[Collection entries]
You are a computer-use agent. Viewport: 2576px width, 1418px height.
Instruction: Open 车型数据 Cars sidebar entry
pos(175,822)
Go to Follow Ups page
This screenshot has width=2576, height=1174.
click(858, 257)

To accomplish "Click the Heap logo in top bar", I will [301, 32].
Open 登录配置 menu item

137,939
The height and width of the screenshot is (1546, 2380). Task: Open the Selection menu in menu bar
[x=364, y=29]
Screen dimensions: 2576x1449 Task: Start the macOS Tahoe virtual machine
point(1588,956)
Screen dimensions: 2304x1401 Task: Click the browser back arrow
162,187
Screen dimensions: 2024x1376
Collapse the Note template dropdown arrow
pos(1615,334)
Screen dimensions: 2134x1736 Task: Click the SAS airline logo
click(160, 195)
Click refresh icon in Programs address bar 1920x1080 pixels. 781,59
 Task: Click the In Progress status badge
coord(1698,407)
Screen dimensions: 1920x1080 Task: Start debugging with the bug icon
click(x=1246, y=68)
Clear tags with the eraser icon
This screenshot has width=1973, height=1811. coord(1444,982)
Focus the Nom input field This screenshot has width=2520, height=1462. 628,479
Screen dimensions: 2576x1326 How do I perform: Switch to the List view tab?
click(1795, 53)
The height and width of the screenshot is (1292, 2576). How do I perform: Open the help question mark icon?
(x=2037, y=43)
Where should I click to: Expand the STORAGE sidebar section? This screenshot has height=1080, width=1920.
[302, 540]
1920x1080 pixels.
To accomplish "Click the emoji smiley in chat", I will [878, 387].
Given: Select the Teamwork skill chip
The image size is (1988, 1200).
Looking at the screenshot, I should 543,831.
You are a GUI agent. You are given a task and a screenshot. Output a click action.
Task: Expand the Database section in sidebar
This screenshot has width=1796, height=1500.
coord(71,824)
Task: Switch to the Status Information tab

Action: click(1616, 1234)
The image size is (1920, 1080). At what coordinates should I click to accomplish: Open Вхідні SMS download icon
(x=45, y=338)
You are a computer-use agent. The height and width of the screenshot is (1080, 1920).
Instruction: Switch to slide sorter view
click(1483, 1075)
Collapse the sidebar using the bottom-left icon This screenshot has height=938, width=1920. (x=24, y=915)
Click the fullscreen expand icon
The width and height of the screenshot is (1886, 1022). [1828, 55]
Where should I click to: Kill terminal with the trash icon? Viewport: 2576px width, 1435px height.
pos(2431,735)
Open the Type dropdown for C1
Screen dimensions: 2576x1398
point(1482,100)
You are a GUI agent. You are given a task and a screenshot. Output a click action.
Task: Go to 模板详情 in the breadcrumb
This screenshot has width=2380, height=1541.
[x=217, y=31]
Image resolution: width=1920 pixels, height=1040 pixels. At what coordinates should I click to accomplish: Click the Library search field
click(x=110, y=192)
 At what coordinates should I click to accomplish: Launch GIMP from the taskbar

• Task: Could you retype exactly the lines above, starting at the line that contains "Click refresh icon" and ending at the line that contains "Collapse the sidebar", and nothing more?

• Answer section:
Click refresh icon in Programs address bar 1920x1080 pixels. 781,59
 Task: Click the In Progress status badge
coord(1698,407)
Screen dimensions: 1920x1080 Task: Start debugging with the bug icon
click(x=1246, y=68)
Clear tags with the eraser icon
This screenshot has width=1973, height=1811. coord(1444,982)
Focus the Nom input field This screenshot has width=2520, height=1462. 628,479
Screen dimensions: 2576x1326 How do I perform: Switch to the List view tab?
click(1795, 53)
The height and width of the screenshot is (1292, 2576). How do I perform: Open the help question mark icon?
(x=2037, y=43)
Where should I click to: Expand the STORAGE sidebar section? This screenshot has height=1080, width=1920.
[302, 540]
1920x1080 pixels.
To accomplish "Click the emoji smiley in chat", I will [878, 387].
Given: Select the Teamwork skill chip
The image size is (1988, 1200).
Looking at the screenshot, I should 543,831.
You are a GUI agent. You are given a task and a screenshot. Output a click action.
Task: Expand the Database section in sidebar
This screenshot has width=1796, height=1500.
coord(71,824)
Task: Switch to the Status Information tab

Action: click(1616, 1234)
The image size is (1920, 1080). At what coordinates should I click to accomplish: Open Вхідні SMS download icon
(x=45, y=338)
You are a computer-use agent. The height and width of the screenshot is (1080, 1920).
Instruction: Switch to slide sorter view
click(1483, 1075)
Collapse the sidebar using the bottom-left icon This screenshot has height=938, width=1920. (x=24, y=915)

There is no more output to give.